Top of DATA FOR ANALYSIS

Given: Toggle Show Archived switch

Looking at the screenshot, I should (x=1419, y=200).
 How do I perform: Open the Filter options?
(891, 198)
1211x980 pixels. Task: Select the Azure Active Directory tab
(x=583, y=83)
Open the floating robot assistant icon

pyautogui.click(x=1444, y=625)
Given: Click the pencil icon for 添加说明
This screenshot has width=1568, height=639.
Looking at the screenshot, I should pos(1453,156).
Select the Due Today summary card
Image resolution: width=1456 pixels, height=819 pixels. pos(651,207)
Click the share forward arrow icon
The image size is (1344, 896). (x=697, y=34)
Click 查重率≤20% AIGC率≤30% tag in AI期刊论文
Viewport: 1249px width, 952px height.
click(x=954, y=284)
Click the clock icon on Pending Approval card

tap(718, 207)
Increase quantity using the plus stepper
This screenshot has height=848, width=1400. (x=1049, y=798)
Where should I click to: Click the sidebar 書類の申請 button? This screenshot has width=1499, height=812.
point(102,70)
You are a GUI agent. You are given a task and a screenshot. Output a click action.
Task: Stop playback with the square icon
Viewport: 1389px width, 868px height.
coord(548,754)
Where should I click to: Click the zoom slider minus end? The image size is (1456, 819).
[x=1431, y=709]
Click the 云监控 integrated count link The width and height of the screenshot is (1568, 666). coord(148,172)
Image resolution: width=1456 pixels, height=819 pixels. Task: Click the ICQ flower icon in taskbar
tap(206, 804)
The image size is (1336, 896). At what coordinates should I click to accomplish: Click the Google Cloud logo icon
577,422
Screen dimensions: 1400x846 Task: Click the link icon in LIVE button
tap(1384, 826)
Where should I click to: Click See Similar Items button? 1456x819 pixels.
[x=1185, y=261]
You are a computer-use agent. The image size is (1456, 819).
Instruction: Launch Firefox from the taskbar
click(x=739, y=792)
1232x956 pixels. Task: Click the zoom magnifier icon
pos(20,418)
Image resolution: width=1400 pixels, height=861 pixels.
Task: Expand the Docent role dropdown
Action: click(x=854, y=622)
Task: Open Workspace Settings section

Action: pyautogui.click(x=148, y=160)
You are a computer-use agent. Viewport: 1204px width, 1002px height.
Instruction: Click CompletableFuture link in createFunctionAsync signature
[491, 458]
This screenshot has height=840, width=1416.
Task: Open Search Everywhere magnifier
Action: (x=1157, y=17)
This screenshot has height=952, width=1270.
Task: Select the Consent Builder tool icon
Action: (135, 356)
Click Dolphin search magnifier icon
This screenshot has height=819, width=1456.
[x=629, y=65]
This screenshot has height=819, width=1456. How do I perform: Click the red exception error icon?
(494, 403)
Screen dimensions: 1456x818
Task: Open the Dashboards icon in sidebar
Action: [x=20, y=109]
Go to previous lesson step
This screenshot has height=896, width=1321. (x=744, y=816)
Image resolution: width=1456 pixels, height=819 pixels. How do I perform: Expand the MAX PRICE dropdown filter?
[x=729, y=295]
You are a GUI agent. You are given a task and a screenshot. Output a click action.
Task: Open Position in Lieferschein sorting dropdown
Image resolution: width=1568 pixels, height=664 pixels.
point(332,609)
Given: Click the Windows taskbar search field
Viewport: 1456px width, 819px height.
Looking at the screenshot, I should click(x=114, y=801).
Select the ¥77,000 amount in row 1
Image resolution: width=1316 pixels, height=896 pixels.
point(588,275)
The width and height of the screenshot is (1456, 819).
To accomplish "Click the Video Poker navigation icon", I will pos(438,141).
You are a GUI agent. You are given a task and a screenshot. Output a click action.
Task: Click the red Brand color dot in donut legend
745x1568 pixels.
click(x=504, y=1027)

Bottom of DATA FOR ANALYSIS

Your task is an exact transcription of every line above.

WRITTEN RESPONSE:
Given: Toggle Show Archived switch

Looking at the screenshot, I should (x=1419, y=200).
 How do I perform: Open the Filter options?
(891, 198)
1211x980 pixels. Task: Select the Azure Active Directory tab
(x=583, y=83)
Open the floating robot assistant icon

pyautogui.click(x=1444, y=625)
Given: Click the pencil icon for 添加说明
This screenshot has width=1568, height=639.
Looking at the screenshot, I should pos(1453,156).
Select the Due Today summary card
Image resolution: width=1456 pixels, height=819 pixels. pos(651,207)
Click the share forward arrow icon
The image size is (1344, 896). (x=697, y=34)
Click 查重率≤20% AIGC率≤30% tag in AI期刊论文
Viewport: 1249px width, 952px height.
click(x=954, y=284)
Click the clock icon on Pending Approval card

tap(718, 207)
Increase quantity using the plus stepper
This screenshot has height=848, width=1400. (x=1049, y=798)
Where should I click to: Click the sidebar 書類の申請 button? This screenshot has width=1499, height=812.
point(102,70)
You are a GUI agent. You are given a task and a screenshot. Output a click action.
Task: Stop playback with the square icon
Viewport: 1389px width, 868px height.
coord(548,754)
Where should I click to: Click the zoom slider minus end? The image size is (1456, 819).
[x=1431, y=709]
Click the 云监控 integrated count link The width and height of the screenshot is (1568, 666). coord(148,172)
Image resolution: width=1456 pixels, height=819 pixels. Task: Click the ICQ flower icon in taskbar
tap(206, 804)
The image size is (1336, 896). At what coordinates should I click to accomplish: Click the Google Cloud logo icon
577,422
Screen dimensions: 1400x846 Task: Click the link icon in LIVE button
tap(1384, 826)
Where should I click to: Click See Similar Items button? 1456x819 pixels.
[x=1185, y=261]
You are a computer-use agent. The image size is (1456, 819).
Instruction: Launch Firefox from the taskbar
click(x=739, y=792)
1232x956 pixels. Task: Click the zoom magnifier icon
pos(20,418)
Image resolution: width=1400 pixels, height=861 pixels.
Task: Expand the Docent role dropdown
Action: click(x=854, y=622)
Task: Open Workspace Settings section

Action: pyautogui.click(x=148, y=160)
You are a computer-use agent. Viewport: 1204px width, 1002px height.
Instruction: Click CompletableFuture link in createFunctionAsync signature
[491, 458]
This screenshot has height=840, width=1416.
Task: Open Search Everywhere magnifier
Action: (x=1157, y=17)
This screenshot has height=952, width=1270.
Task: Select the Consent Builder tool icon
Action: (135, 356)
Click Dolphin search magnifier icon
This screenshot has height=819, width=1456.
[x=629, y=65]
This screenshot has height=819, width=1456. How do I perform: Click the red exception error icon?
(494, 403)
Screen dimensions: 1456x818
Task: Open the Dashboards icon in sidebar
Action: [x=20, y=109]
Go to previous lesson step
This screenshot has height=896, width=1321. (x=744, y=816)
Image resolution: width=1456 pixels, height=819 pixels. How do I perform: Expand the MAX PRICE dropdown filter?
[x=729, y=295]
You are a GUI agent. You are given a task and a screenshot. Output a click action.
Task: Open Position in Lieferschein sorting dropdown
Image resolution: width=1568 pixels, height=664 pixels.
point(332,609)
Given: Click the Windows taskbar search field
Viewport: 1456px width, 819px height.
Looking at the screenshot, I should click(x=114, y=801).
Select the ¥77,000 amount in row 1
Image resolution: width=1316 pixels, height=896 pixels.
point(588,275)
The width and height of the screenshot is (1456, 819).
To accomplish "Click the Video Poker navigation icon", I will pos(438,141).
You are a GUI agent. You are given a task and a screenshot. Output a click action.
Task: Click the red Brand color dot in donut legend
745x1568 pixels.
click(x=504, y=1027)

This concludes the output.